Please work out the number of lines in the following material that include "screenshot", and reply with only that number.
Segment Start: Listed records
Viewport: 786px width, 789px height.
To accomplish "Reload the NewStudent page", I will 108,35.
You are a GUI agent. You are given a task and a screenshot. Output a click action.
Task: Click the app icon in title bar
Segment End: Listed records
Segment Start: Listed records
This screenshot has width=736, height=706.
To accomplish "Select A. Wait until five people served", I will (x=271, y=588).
Segment End: Listed records
### Reply
2